Exam Pass Notes

Core memory spine
- Notice: look for communication differences, sensory triggers, problems with waiting or privacy, and signs of distress.
- Ask: ask what helps rather than assuming based on appearance or diagnosis.
- Adjust: use plain, specific language; offer a quieter space or written prompts; alter timing; or provide local alternatives.
- Slow down: allow extra processing time and reduce pressure whenever feasible.
- Record: document helpful adjustments and communication preferences according to local procedure.
- Escalate: involve a registrant, manager or safeguarding route when access, consent, safety or distress is unclear.
Autism awareness
- Autism is a lifelong neurodevelopmental condition and may be a disability; it is not a behaviour problem.
- The spectrum reflects different patterns of strengths and needs rather than a single mild-to-severe scale.
- Autism is distinct from learning disability or mental health conditions, though these may co-occur.
- Limited eye contact, literal responses, silence or direct language can be communication differences, not rudeness.
- Masking can hide fatigue or distress until the person becomes overwhelmed.
Optical support practice
- Use plain language, give one instruction at a time, explain roles, and provide written information when helpful.
- Describe the steps of booking, arrival, pre-screening, examination, dispensing, collection and follow-up in a predictable way.
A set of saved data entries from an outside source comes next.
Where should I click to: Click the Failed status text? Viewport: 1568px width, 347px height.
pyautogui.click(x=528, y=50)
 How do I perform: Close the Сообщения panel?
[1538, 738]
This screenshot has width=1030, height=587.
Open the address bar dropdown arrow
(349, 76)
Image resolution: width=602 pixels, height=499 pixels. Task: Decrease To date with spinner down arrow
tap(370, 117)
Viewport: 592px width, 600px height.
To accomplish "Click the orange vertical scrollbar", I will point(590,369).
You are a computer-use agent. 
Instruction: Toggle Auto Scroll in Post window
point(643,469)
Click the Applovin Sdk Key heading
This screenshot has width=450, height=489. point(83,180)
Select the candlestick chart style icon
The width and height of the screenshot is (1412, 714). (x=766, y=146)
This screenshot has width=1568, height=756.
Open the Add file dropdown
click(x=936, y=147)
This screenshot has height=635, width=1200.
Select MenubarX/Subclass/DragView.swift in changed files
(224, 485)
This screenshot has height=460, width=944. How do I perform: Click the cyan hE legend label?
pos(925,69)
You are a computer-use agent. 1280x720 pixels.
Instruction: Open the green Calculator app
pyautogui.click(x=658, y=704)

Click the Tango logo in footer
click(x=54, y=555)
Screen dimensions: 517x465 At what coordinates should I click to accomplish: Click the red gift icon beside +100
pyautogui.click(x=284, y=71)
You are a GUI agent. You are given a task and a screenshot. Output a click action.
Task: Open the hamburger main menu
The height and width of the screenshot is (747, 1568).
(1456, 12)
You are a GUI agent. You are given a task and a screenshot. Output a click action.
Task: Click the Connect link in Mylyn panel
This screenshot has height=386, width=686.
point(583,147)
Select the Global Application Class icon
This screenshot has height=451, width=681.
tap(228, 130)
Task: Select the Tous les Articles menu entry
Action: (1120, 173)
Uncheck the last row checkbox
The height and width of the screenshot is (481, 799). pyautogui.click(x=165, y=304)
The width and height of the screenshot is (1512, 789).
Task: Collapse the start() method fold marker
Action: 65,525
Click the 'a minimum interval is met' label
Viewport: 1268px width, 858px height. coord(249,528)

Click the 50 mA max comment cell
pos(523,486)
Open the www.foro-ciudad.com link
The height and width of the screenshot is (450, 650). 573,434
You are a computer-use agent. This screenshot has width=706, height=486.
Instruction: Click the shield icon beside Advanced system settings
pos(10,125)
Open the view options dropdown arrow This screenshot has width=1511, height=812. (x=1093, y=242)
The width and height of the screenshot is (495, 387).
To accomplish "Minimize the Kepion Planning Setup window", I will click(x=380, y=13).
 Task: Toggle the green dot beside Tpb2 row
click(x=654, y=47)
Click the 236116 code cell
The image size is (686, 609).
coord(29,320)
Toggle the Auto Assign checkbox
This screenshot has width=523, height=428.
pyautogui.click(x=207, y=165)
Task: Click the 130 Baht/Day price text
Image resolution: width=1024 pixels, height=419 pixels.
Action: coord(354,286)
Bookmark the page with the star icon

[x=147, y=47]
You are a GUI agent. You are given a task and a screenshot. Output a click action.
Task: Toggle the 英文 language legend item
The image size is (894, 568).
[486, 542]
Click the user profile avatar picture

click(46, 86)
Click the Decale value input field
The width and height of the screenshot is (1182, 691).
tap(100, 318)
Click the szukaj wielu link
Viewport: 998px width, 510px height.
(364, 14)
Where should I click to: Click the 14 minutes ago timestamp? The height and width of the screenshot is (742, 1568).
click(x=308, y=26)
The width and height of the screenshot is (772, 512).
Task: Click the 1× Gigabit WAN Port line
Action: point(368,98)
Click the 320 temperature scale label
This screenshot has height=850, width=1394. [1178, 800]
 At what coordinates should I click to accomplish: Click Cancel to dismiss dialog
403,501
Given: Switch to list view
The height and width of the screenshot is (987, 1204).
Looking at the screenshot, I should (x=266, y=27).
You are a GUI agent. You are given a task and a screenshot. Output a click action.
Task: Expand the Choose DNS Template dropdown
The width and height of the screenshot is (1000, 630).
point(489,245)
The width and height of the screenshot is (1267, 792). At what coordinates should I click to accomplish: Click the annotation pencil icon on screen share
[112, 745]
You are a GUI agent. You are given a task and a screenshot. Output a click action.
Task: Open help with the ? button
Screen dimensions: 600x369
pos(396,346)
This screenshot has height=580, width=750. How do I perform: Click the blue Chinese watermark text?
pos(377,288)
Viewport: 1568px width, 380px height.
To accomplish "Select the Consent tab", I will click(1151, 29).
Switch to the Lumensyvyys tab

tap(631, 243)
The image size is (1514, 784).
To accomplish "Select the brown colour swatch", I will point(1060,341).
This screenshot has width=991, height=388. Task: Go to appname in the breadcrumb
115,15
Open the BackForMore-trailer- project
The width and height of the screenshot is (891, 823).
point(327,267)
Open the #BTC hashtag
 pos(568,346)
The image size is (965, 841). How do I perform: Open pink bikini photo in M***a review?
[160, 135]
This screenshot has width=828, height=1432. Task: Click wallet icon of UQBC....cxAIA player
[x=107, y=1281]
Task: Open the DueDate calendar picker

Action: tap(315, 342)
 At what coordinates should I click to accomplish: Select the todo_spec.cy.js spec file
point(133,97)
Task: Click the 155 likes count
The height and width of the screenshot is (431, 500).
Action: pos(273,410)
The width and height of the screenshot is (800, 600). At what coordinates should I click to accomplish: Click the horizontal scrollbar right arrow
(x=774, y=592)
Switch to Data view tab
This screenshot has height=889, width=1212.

- Reduce sensory pressure from bright lights, loud noise, long waits, strong smells, close contact and equipment where possible.
- Ask for consent before touching, adjusting equipment, taking photos or performing other close-contact tasks.
- Keep the patient central to discussions and decisions when companions are present.
- Do not dismiss urgent symptoms, safeguarding concerns, coercion or unclear consent by attributing them to autism.
Recording and escalation
- Record what helped using factual, respectful language.
- Useful adjustments include quieter appointments, written next steps, extra time or advance warning before touch.
- Escalate if there is distress, repeated access barriers, safeguarding concerns, urgent symptoms or uncertainty about consent or capacity.
- Autism-aware care is consistent care: colleagues should be able to repeat the adjustments that worked.